I can you the install instructions for the BMW iPod kit which can be followed in reverse. Can you email me your request so I can reply with the attachment?


----------



## X-country (Dec 23, 2010)

Hey Tom - I wanted to follow up with you as i'm hitting dead ends everywhere. So I worked to get my 2003 BMW X5 3.0 with Navigational back to the factory settings by uninstalling the BMW iPod adaptor that was installed when I purchased the car by the dealership. I am now able to 'see' the DICE media bridge within the system (hit Mode until finding the right setting - either USB or BT), but there is no audio at all.... I am able to see playlists, artists, etc. from my iPod on my screen video, but not able to hear a thing. I also am able to link my bluetooth phone up to the mediabridge, but when I call, no audio at all.

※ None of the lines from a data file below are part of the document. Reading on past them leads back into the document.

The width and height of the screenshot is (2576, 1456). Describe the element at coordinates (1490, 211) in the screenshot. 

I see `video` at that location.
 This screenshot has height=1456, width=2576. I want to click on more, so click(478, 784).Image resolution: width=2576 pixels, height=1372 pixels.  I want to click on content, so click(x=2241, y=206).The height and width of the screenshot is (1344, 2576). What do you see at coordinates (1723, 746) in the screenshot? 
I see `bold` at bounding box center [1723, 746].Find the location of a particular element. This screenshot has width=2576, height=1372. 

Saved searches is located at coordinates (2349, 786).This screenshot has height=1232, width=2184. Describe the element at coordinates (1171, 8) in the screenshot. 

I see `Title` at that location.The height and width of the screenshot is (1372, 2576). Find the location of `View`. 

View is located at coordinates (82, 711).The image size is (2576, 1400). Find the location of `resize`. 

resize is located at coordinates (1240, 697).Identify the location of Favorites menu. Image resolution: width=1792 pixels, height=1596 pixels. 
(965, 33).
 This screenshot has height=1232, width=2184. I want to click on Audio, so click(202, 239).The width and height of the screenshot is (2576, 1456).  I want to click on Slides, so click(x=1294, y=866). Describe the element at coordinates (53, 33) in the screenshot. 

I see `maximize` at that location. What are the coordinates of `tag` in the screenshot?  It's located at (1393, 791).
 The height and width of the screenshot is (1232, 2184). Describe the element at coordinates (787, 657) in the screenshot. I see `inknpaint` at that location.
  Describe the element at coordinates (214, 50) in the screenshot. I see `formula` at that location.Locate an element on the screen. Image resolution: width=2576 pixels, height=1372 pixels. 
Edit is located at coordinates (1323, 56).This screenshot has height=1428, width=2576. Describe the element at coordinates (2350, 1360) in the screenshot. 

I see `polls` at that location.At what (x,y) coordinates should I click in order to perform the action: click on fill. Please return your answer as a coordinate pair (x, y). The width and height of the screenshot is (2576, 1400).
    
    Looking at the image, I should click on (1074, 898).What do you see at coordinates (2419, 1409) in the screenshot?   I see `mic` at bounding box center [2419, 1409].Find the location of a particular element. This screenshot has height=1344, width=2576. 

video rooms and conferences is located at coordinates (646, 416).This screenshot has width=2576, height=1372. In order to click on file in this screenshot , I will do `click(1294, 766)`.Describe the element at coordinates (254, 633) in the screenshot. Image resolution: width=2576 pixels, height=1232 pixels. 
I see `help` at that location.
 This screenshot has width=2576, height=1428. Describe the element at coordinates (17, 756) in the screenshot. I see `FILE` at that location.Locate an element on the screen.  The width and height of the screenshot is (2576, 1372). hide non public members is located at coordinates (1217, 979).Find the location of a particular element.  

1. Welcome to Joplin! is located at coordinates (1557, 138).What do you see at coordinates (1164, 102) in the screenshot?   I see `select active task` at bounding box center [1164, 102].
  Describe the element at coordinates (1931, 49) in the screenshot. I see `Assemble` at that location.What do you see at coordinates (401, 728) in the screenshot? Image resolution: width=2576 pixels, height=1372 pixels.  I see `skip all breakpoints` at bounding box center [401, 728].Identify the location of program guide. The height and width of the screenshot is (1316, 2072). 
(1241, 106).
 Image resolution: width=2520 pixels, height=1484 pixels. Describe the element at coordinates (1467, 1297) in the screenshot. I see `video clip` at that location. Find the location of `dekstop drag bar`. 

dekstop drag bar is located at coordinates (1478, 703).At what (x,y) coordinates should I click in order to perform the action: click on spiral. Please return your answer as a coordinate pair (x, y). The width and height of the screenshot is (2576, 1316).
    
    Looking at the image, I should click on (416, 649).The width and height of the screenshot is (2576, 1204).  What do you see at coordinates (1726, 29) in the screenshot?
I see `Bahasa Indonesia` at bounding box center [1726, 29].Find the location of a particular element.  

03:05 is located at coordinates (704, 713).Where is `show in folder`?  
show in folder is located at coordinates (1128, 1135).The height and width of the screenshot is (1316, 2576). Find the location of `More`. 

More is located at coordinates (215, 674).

I did the check on DSP, but no cable at all - just the 6-pin and 3-pin in the back driver side compartment with the housing unit for the Navigational and where the CD changer would have been located...any ideas?
thank you
X-Country


----------



## tom @ eas (May 5, 2004)

X-country said:


> Hey Tom - I wanted to follow up with you as i'm hitting dead ends everywhere. So I worked to get my 2003 BMW X5 3.0 with Navigational back to the factory settings by uninstalling the BMW iPod adaptor that was installed when I purchased the car by the dealership. I am now able to 'see' the DICE media bridge within the system (hit Mode until finding the right setting - either USB or BT), but there is no audio at all.... I am able to see playlists, artists, etc. from my iPod on my screen video, but not able to hear a thing. I also am able to link my bluetooth phone up to the mediabridge, but when I call, no audio at all.
> 
> I did the check on DSP, but no cable at all - just the 6-pin and 3-pin in the back driver side compartment with the housing unit for the Navigational and where the CD changer would have been located...any ideas?
> thank you
> X-Country


The iPodyourBMW kit is not compatible for DSP-enabled vehicles, so we know you are not utilizing a digital input.

It would appear that the audio leads were not correctly reinserted into the Quadlock connector when the BMW kit was removed. Double-check your wiring and test again.


----------



## tbriggma (Oct 6, 2016)

*Dice module problem*

Hi,
I have a 2006 X3 that i purchased as a CPO in 08, the Dice module was installed by teh dealer in 09. Presently it has multiple problems and only rarely operates, when it does it appears to randomly select music. I have tied rebooting teh iPod and by pulling the fuse to reset the radio/Dice module. Also as this version Dice supports only earlier model iPods is there a replacement that would support newer Ipods, Iphones?
thanks,
tom


----------